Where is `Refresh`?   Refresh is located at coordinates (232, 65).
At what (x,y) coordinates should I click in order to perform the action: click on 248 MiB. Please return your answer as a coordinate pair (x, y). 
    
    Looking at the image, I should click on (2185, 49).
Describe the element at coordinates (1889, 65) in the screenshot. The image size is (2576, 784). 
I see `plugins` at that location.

----

• [Exercise details] Copy out everything from the line containing "Describe the element" down to the end of the listing, word for word.

• [Right answer]
Describe the element at coordinates (1889, 65) in the screenshot. The image size is (2576, 784). 
I see `plugins` at that location.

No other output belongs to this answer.